“This is an extreme example of what I call Ruinous Empathy. Ruinous Empathy is responsible for the vast majority of management mistakes I’ve seen in my career. Most people want to avoid creating tension or discomfort at work. They are like the well-meaning parent who cannot bear to discipline their kids. ”

“Instead of pushing through the discomfort to get an employee to challenge them, bosses who are being ruinously empathetic may be so eager to ease the awkwardness that they simply let the matter drop.”

“Bosses often make the mistake of thinking that if they hang out in the Ruinous Empathy quadrant they can build a relationship with their direct reports and then move over to Radical Candor. They’re pleasant to work with, but as time goes by their employees start to realize that the only guidance they’ve received is “good job” and other vaguely positive comments. They know they’ve done some things wrong, but they’re not sure what, exactly. Their direct reports never know where they stand, and they aren’t being given an opportunity to learn or grow; they often stall or get fired. Not such a great way to build a relationship. On the flip side, when Ruinous Empathy prevents bosses from soliciting criticism, they have no idea anything is wrong until a person quits. Needless to say, this strategy does not build trust on either side. ”

Ruinous Empathy是比较容易陷入的陷阱。
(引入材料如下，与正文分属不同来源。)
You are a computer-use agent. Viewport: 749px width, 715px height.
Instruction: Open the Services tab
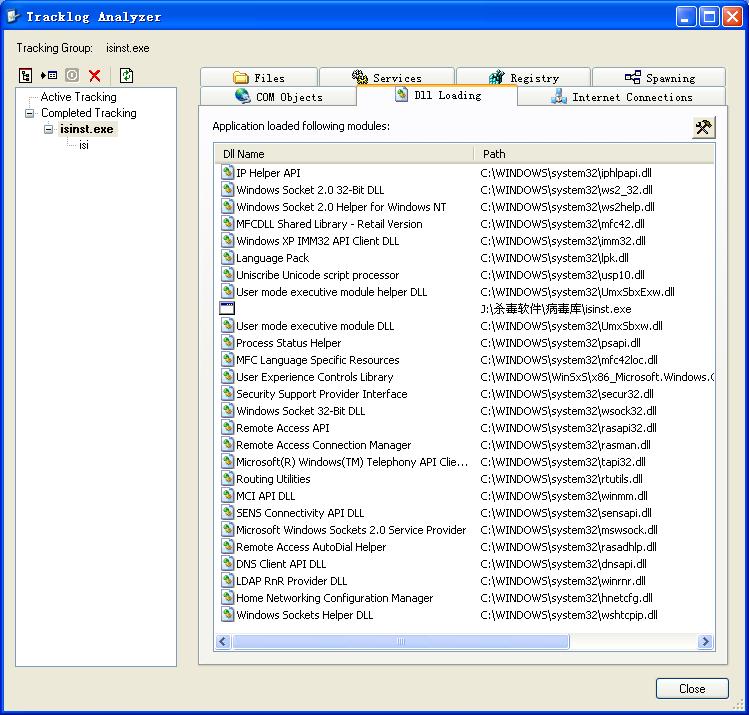click(x=387, y=78)

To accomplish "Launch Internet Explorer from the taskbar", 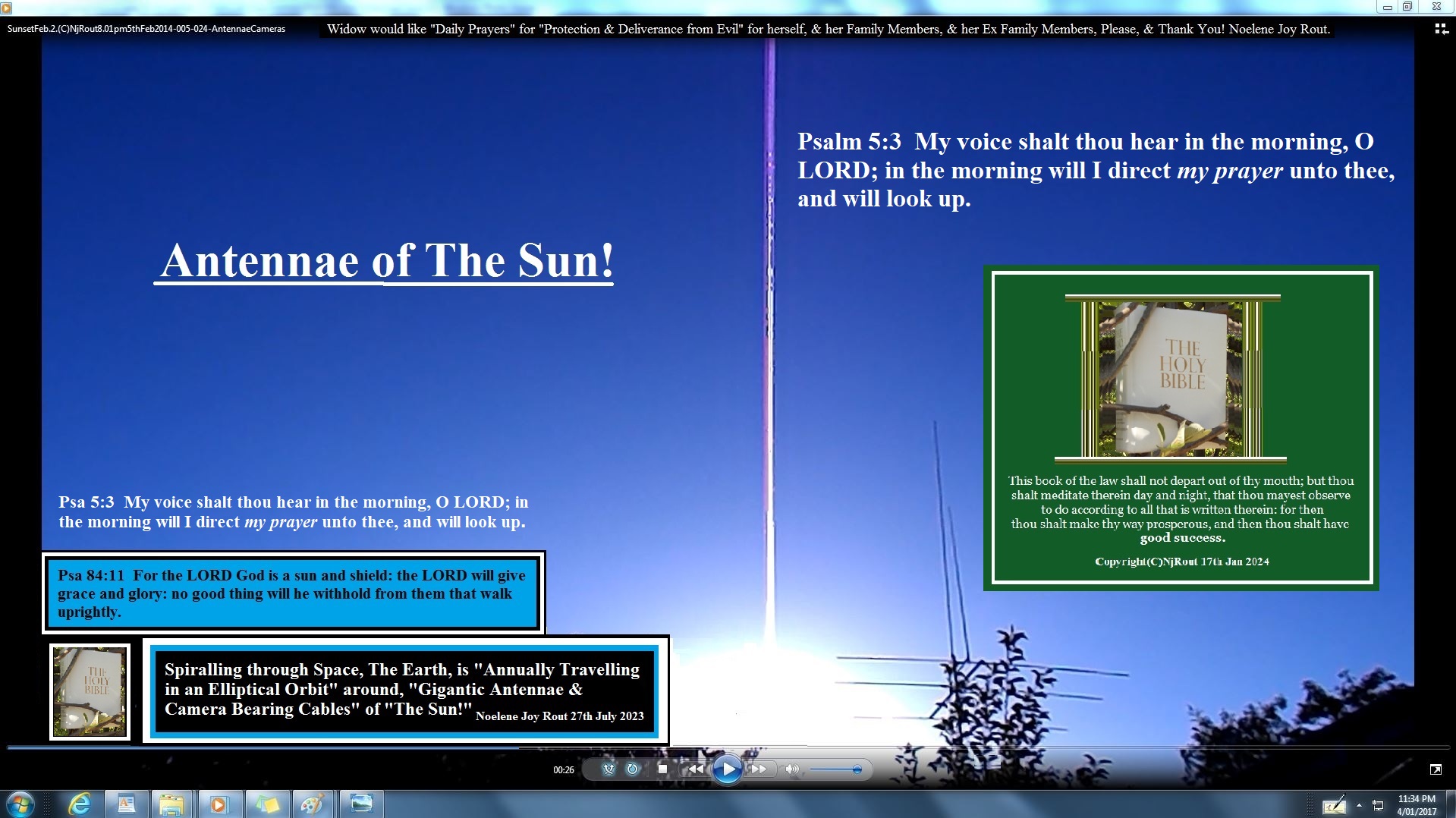I will point(79,804).
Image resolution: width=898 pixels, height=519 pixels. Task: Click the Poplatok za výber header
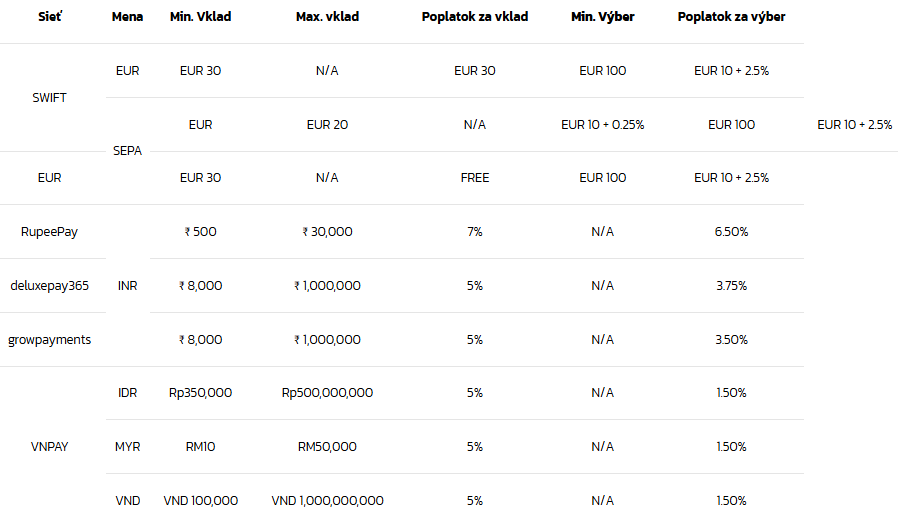(x=731, y=17)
只是对双方的关心并不能建立信任,信任是要真诚地告诉对方你的期待,你的反馈,只有经历过事儿的团队才能放心的把事交给对方。

“when giving praise, investigate until you really understand who did what and why it was so great. Be as specific and thorough with praise as with criticism. Go deep into the details.”

表扬和批评都一样,要知道具体的细节,以及为什么值得表扬(或批评),针对事而不要针对人的特点。比如你可以说,这件事xxx做的很高效,用了xxx的方法,获得了xxx的结果,而不要说xxx这个人很高效。

“Bosses get Radically Candid guidance from their teams not merely by being open to criticism but by actively soliciting it. If a person is bold enough to criticize you, do not critique their criticism. If you see somebody criticizing a peer inappropriately, say something. But if somebody criticizes you inappropriately, your job is to listen with the intent to understand and then to reward the candor. Just as important as soliciting criticism is encouraging it between your team members. ”

作为老板不仅要能够接受批评,还要鼓励团队指出你的错误,并让他们看到你的改变(如果错误确实是存在的。

“David Johnson once said to me after I’d sent out a particularly ill-advised email, “Kim, you’re awfully fast to hit Send!” To this day, I still hear the warning voice of David before I hit Send. And even though I haven’t seen him in years, he continues to save me almost weekly from sending a note I’ll regret.”

这个我也存在类似的问题,做事求快,而不会检查地很仔细。